Two sides of the coin are:
1. opening the past contents of the list violates the covenant
under which the posters posted. Most of it will be innocuous. But,
even if all messages are not left, it's still not private to those whose
messages are redacted, since context is a powerful teacher.
2. We are (almost) all glad now about the FOIA.
Which side wins?
Mark

How private is debian-private?

Posted Dec 8, 2005 14:15 UTC (Thu) by kleptog (subscriber, #1183) [Link]

I liken it to the annual opening of cabinet papers of the government from 30 years ago (in Australia anyway). It's facisnating to read what people thought back then, particularly as this is all around the time of the Vietnam war.

It's not the same, I know, because the information in debian-private was not always related to how the project was run. And parliament has always known that these papers would be released at some stage. Not being able to read debian-private I really don't know whether any of it is relevent...

How private is debian-private?

Posted Dec 8, 2005 19:19 UTC (Thu) by thompsot (guest, #12368) [Link] (2 responses)

If they posted under the understanding that it is a private list, then all their posts live in a private list. If there is a desire to open it up for the public to read, then an announcement of the change in policy should be given and anything posted after that will be open, but the old lists are still private. These particular archives would not even exist except for the fact that they were set up as a non-public exchange.

I think it's fine to stop the "understanding" or "agreement" and start a new list with new rules, but the old list should retain it's current properties because some people may have posted certain ideas or information to it based on it's current properties.

This is not a national government or tightly regulated entity where there is already an understanding that decades later information will be opened, it's a developers list for free software. I don't see any reason to blow up the trust of the people who entered one agreement/understanding and are suddenly told the agreement/understanding is proactively null and void.

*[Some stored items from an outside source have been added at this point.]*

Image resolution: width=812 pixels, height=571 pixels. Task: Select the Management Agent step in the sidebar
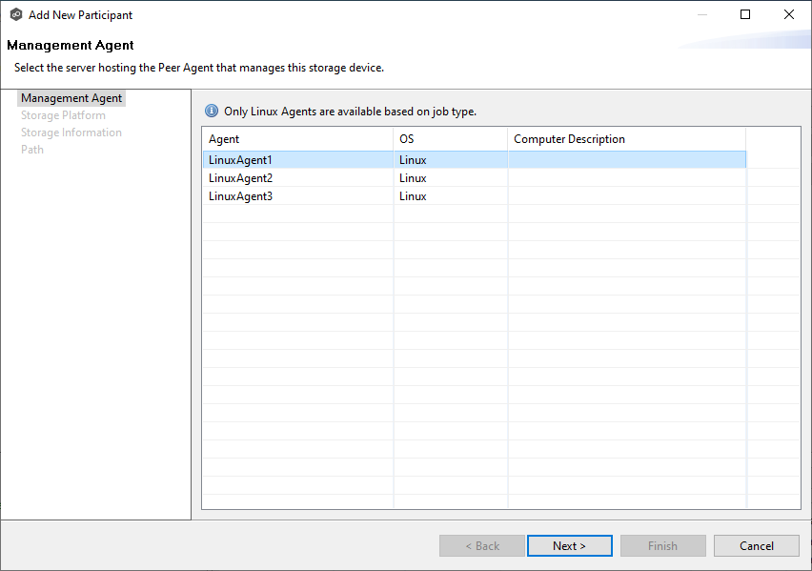[x=71, y=97]
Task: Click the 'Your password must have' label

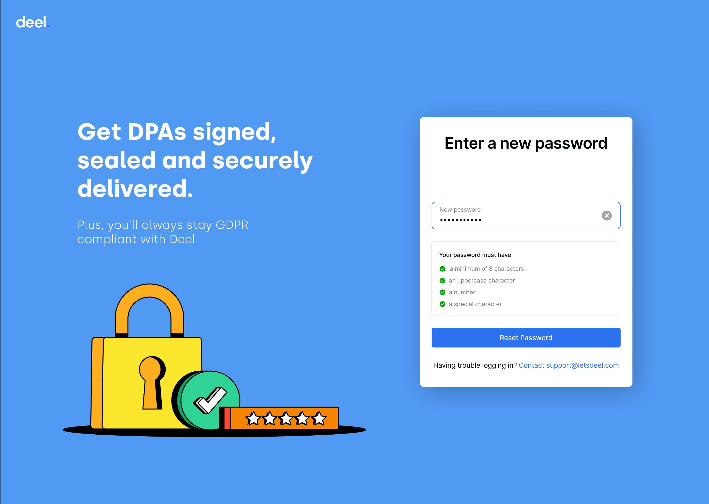Action: (x=475, y=255)
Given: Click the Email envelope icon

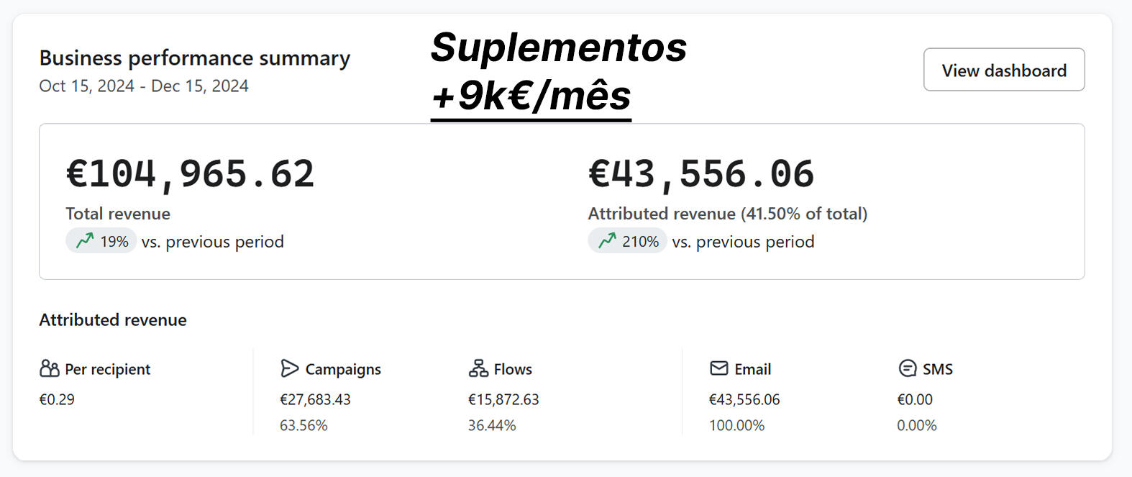Looking at the screenshot, I should 718,368.
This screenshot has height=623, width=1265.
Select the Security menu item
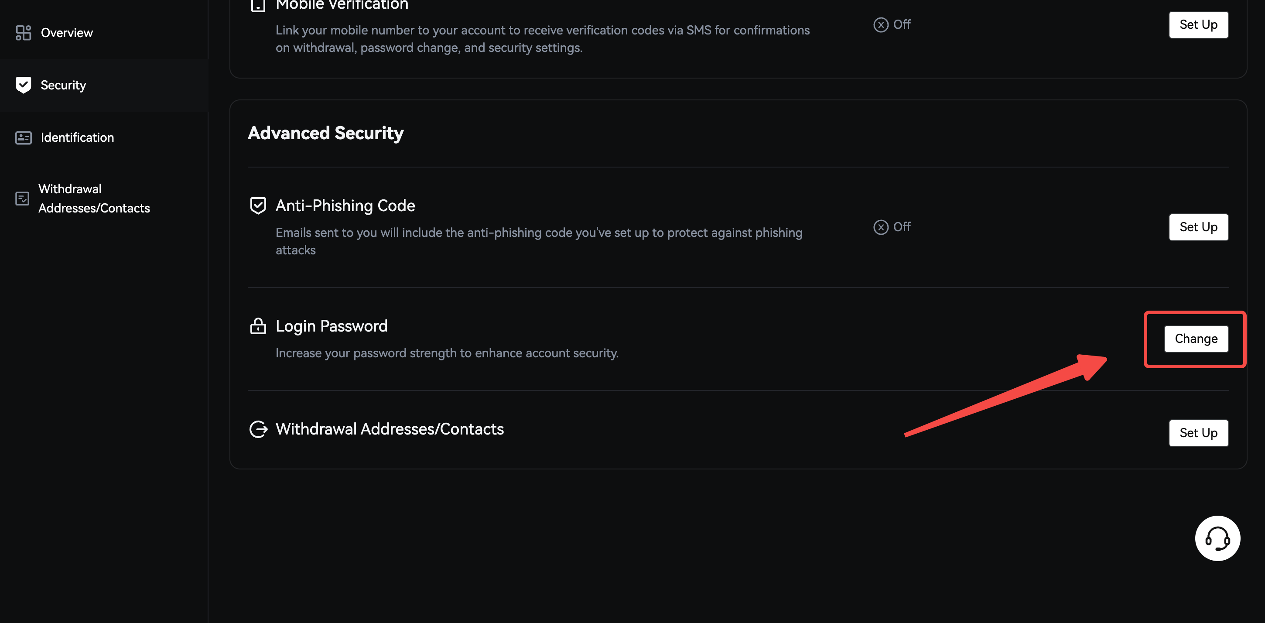point(63,85)
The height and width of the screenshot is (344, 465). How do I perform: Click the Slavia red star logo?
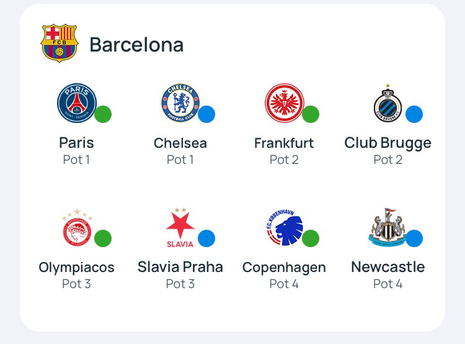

'Let your "yes" be yes and your "no" be no'

How private is debian-private?

Posted Dec 9, 2005 3:52 UTC (Fri) by piman (guest, #8957) [Link] (1 responses)

debian-private is a horrible name. The list isn't really private, or secure, or anything. It's just only available to a subset of Debian developers (the subset that has @debian.org email). There are what, like 3000 of us now? And anyone can apply, so you have no guarantees about who will read it.

debian-private isn't for super-secret information. It's for information the project doesn't want to be public. Almost all of that is time-sensitive, "I'll be at location X on day Y, anyone want to hang out?" or "Here's a sample press release, any comments before we send it?"

On the other hand, it contains a wealth of useful information, because all the discussion about the formation of the Social Contract and DFSG happened there -- because there wasn't yet an SC to say we should be discussing things in public. That kind of stuff should be public! It's important to free software history, and to aid people in interpreting the SC and DFSG now.

The "now anyone can read it!" argument is bogus. Anyone could read it before, if they took the time to become a DD. And when you become one, you don't have to sign an NDA. It's just an informal "don't pass this stuff around, okay?"

Heck, half the posts on -private lately have been "Why is this discussion on -private? Move it to -foo." (Oh no, did I just leak something private?)

How private is debian-private?

Posted Dec 9, 2005 14:53 UTC (Fri) by thompsot (guest, #12368) [Link]

If it is truly all strictly time-sensitive in nature and anyone could read it anyway, then an expiration on the "non-public" part would work. If there is truly "private" information sprinkled around in there though, possibly due to "over trust", then at least that information needs to be trimmed out I think. I thought there was an "official" understanding that this list would be private so I took my cues from that and from reading the article and only a few links from it. Not being a Debian developer (but an avid Debian user), I have never looked at the list. Thanks for clearing that up.